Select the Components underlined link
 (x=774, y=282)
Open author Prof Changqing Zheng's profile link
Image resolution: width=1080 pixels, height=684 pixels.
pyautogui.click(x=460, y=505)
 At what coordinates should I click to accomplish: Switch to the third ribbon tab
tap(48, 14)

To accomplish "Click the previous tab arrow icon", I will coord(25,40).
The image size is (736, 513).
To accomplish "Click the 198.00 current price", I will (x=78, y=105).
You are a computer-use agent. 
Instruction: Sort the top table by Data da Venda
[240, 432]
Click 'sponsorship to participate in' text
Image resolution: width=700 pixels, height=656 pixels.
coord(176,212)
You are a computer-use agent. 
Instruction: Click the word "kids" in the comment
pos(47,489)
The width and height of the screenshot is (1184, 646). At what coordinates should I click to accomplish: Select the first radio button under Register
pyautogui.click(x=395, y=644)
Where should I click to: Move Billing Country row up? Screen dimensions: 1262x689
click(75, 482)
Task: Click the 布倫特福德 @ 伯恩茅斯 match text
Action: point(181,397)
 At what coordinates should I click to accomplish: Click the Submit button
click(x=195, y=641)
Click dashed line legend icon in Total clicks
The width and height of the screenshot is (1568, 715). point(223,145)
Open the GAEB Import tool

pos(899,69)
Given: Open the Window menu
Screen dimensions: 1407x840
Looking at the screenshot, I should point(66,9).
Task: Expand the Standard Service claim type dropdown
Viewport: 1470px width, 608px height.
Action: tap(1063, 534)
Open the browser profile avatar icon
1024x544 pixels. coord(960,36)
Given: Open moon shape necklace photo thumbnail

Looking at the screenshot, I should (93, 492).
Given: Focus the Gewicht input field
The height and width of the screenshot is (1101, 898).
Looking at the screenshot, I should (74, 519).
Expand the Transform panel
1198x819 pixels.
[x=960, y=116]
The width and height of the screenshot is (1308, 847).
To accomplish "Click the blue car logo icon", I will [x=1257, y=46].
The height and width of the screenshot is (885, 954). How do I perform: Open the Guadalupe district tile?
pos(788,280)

■ ■ ■ ■ ■ ■ ■

§ **ABOUT THIS EXERCISE**
Print out all the entries precisely as written.

§ **RESULT OF THE EXERCISE**
Select the Components underlined link
 (x=774, y=282)
Open author Prof Changqing Zheng's profile link
Image resolution: width=1080 pixels, height=684 pixels.
pyautogui.click(x=460, y=505)
 At what coordinates should I click to accomplish: Switch to the third ribbon tab
tap(48, 14)

To accomplish "Click the previous tab arrow icon", I will coord(25,40).
The image size is (736, 513).
To accomplish "Click the 198.00 current price", I will (x=78, y=105).
You are a computer-use agent. 
Instruction: Sort the top table by Data da Venda
[240, 432]
Click 'sponsorship to participate in' text
Image resolution: width=700 pixels, height=656 pixels.
coord(176,212)
You are a computer-use agent. 
Instruction: Click the word "kids" in the comment
pos(47,489)
The width and height of the screenshot is (1184, 646). At what coordinates should I click to accomplish: Select the first radio button under Register
pyautogui.click(x=395, y=644)
Where should I click to: Move Billing Country row up? Screen dimensions: 1262x689
click(75, 482)
Task: Click the 布倫特福德 @ 伯恩茅斯 match text
Action: point(181,397)
 At what coordinates should I click to accomplish: Click the Submit button
click(x=195, y=641)
Click dashed line legend icon in Total clicks
The width and height of the screenshot is (1568, 715). point(223,145)
Open the GAEB Import tool

pos(899,69)
Given: Open the Window menu
Screen dimensions: 1407x840
Looking at the screenshot, I should point(66,9).
Task: Expand the Standard Service claim type dropdown
Viewport: 1470px width, 608px height.
Action: tap(1063, 534)
Open the browser profile avatar icon
1024x544 pixels. coord(960,36)
Given: Open moon shape necklace photo thumbnail

Looking at the screenshot, I should (93, 492).
Given: Focus the Gewicht input field
The height and width of the screenshot is (1101, 898).
Looking at the screenshot, I should (74, 519).
Expand the Transform panel
1198x819 pixels.
[x=960, y=116]
The width and height of the screenshot is (1308, 847).
To accomplish "Click the blue car logo icon", I will [x=1257, y=46].
The height and width of the screenshot is (885, 954). How do I perform: Open the Guadalupe district tile?
pos(788,280)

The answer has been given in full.